- Records drawn from a dataset:
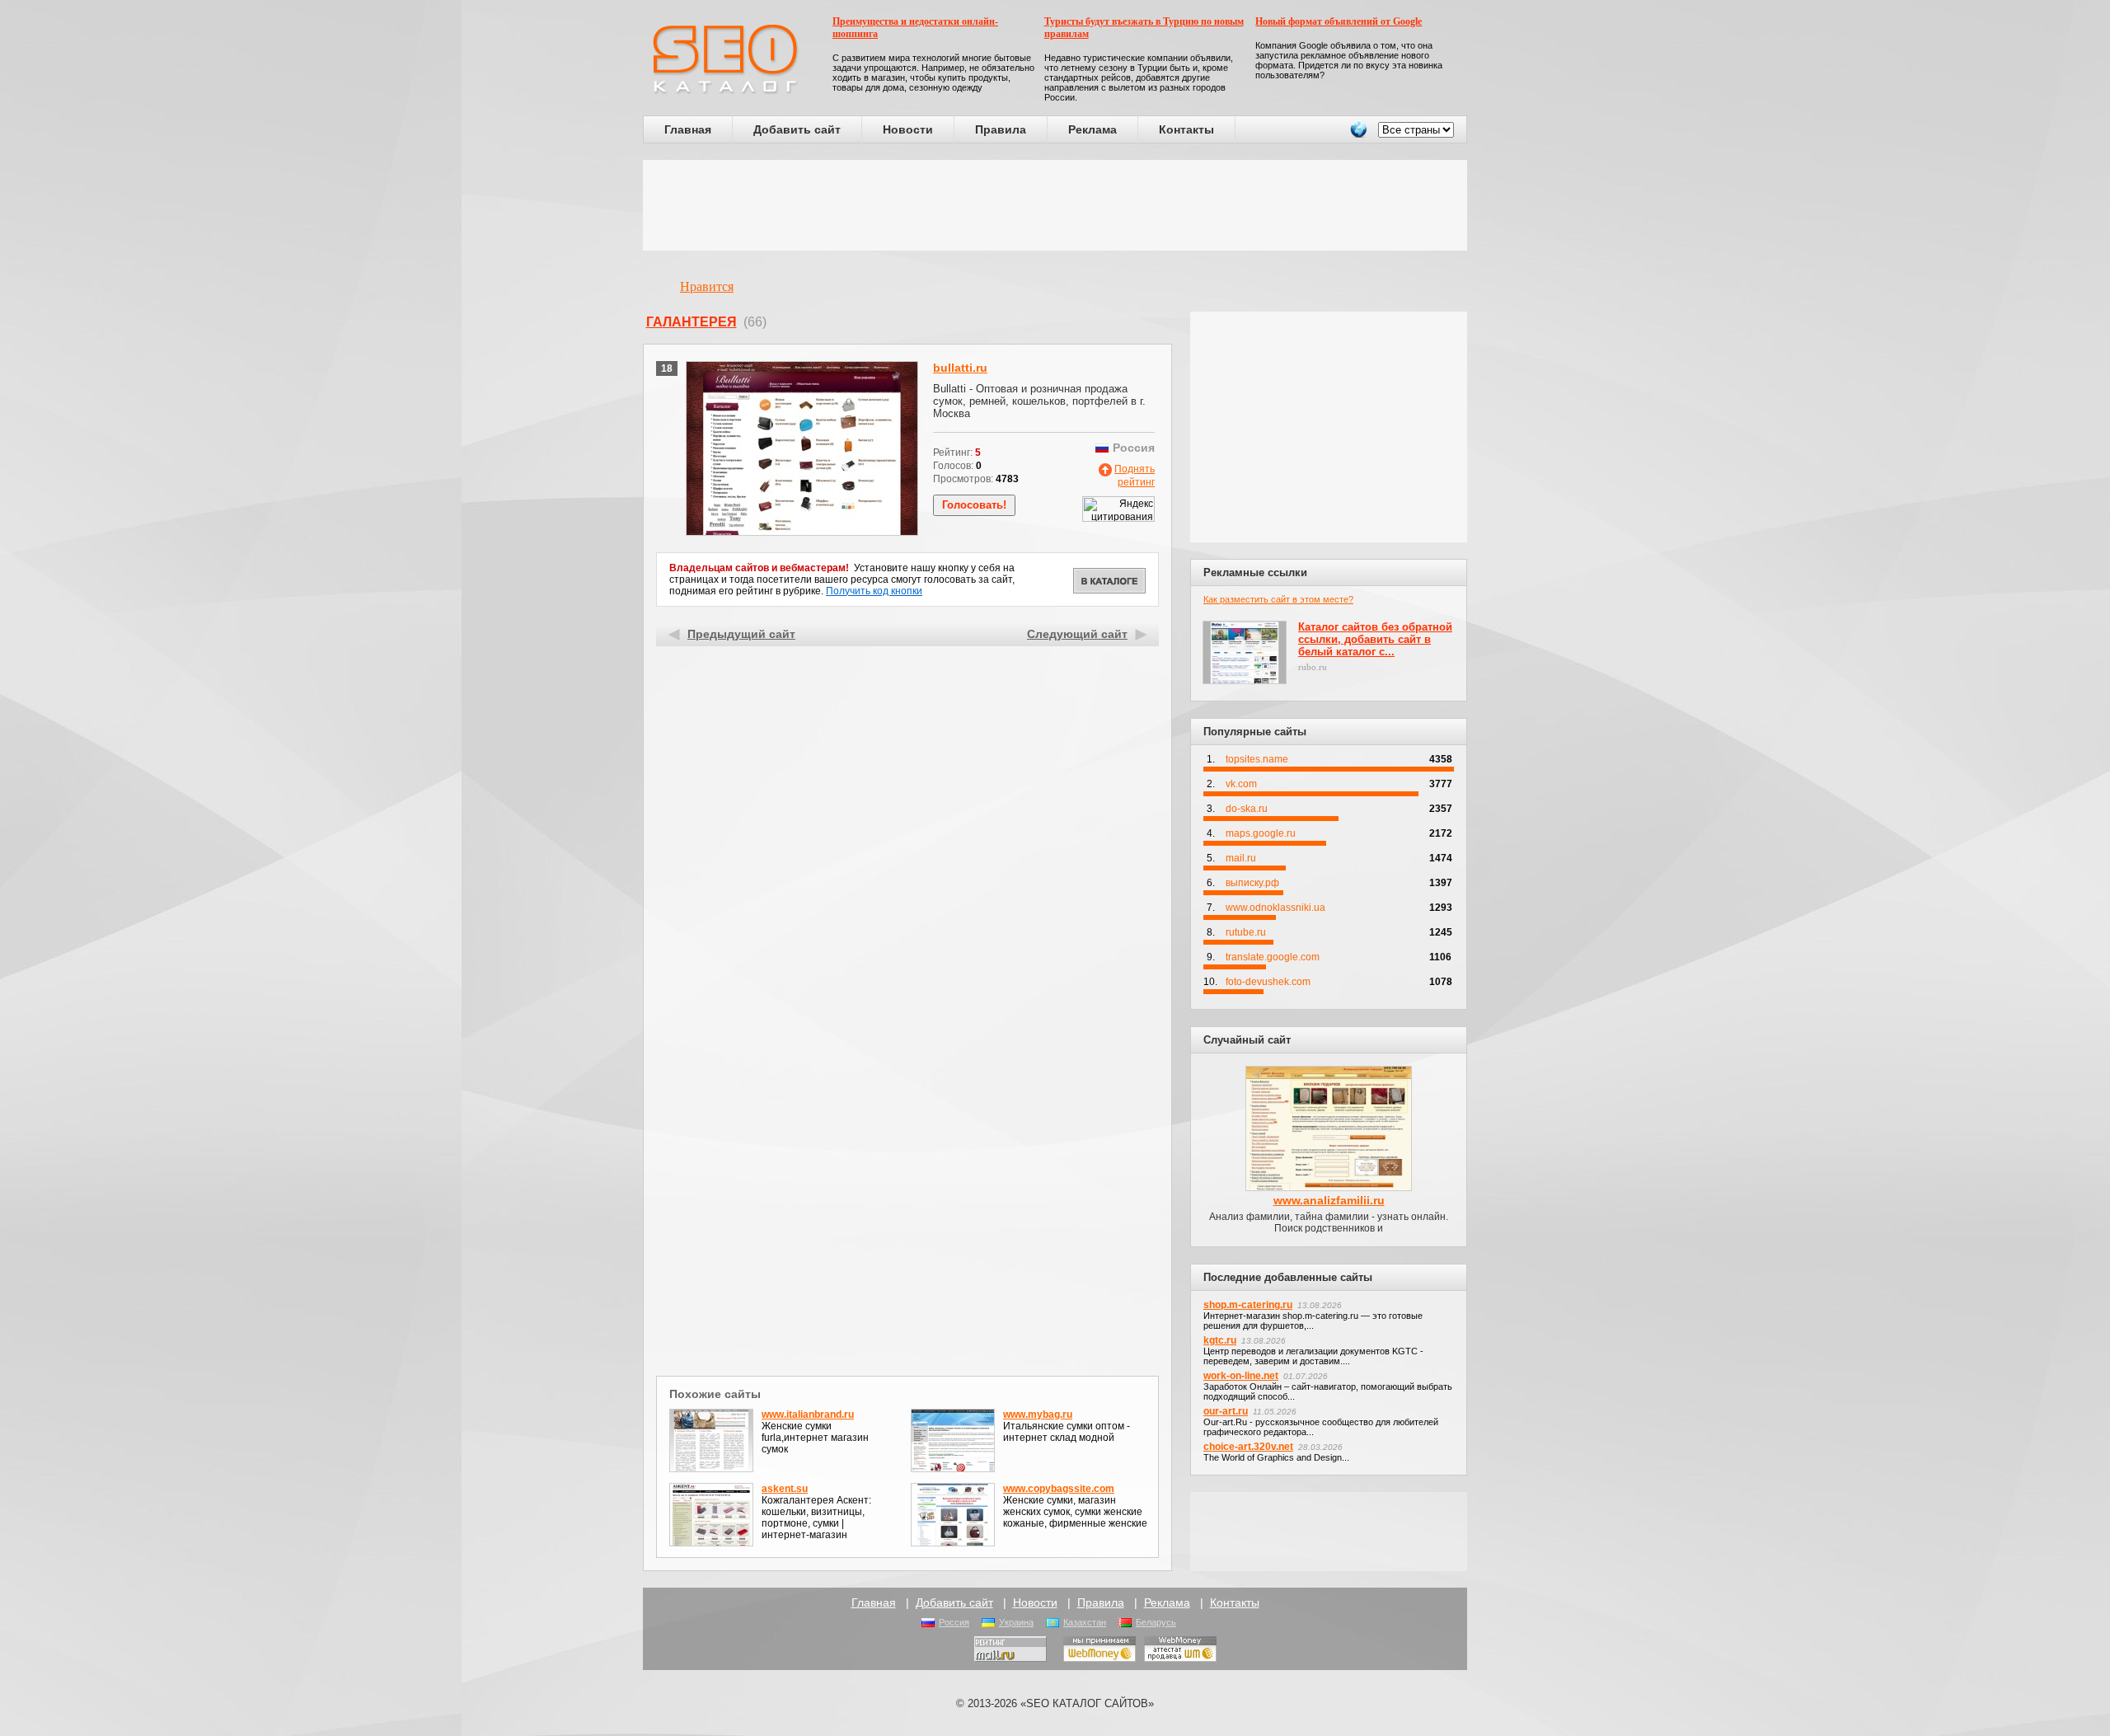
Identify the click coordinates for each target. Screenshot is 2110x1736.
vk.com (1241, 784)
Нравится (707, 286)
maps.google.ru (1261, 833)
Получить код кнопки (874, 591)
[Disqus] (908, 1157)
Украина (1016, 1622)
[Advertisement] (1055, 205)
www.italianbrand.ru (808, 1414)
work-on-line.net (1240, 1376)
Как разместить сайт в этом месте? (1278, 599)
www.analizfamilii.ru (1329, 1200)
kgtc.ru (1219, 1340)
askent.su (785, 1488)
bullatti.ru (960, 367)
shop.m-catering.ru (1247, 1305)
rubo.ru (1312, 667)
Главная (687, 129)
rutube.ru (1246, 932)
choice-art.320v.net (1248, 1446)
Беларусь (1156, 1622)
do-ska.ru (1247, 808)
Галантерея (691, 322)
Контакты (1186, 129)
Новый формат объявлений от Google (1338, 21)
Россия (954, 1622)
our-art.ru (1225, 1411)
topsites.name (1257, 759)
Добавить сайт (797, 129)
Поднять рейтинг (1134, 475)
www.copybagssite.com (1058, 1488)
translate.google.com (1273, 957)
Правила (1000, 129)
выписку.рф (1252, 883)
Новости (908, 129)
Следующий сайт (1077, 633)
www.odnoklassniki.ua (1275, 907)
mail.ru (1241, 858)
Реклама (1092, 129)
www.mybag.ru (1037, 1414)
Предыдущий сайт (741, 633)
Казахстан (1084, 1622)
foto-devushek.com (1268, 982)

- EXERCISE: Repeat the entries exactly. Any picture is to be left out.

- WRITTEN ANSWER:
Identify the click coordinates for each target. Screenshot is 2110x1736.
vk.com (1241, 784)
Нравится (707, 286)
maps.google.ru (1261, 833)
Получить код кнопки (874, 591)
[Disqus] (908, 1157)
Украина (1016, 1622)
[Advertisement] (1055, 205)
www.italianbrand.ru (808, 1414)
work-on-line.net (1240, 1376)
Как разместить сайт в этом месте? (1278, 599)
www.analizfamilii.ru (1329, 1200)
kgtc.ru (1219, 1340)
askent.su (785, 1488)
bullatti.ru (960, 367)
shop.m-catering.ru (1247, 1305)
rubo.ru (1312, 667)
Главная (687, 129)
rutube.ru (1246, 932)
choice-art.320v.net (1248, 1446)
Беларусь (1156, 1622)
do-ska.ru (1247, 808)
Галантерея (691, 322)
Контакты (1186, 129)
Новый формат объявлений от Google (1338, 21)
Россия (954, 1622)
our-art.ru (1225, 1411)
topsites.name (1257, 759)
Добавить сайт (797, 129)
Поднять рейтинг (1134, 475)
www.copybagssite.com (1058, 1488)
translate.google.com (1273, 957)
Правила (1000, 129)
выписку.рф (1252, 883)
Новости (908, 129)
Следующий сайт (1077, 633)
www.odnoklassniki.ua (1275, 907)
mail.ru (1241, 858)
Реклама (1092, 129)
www.mybag.ru (1037, 1414)
Предыдущий сайт (741, 633)
Казахстан (1084, 1622)
foto-devushek.com (1268, 982)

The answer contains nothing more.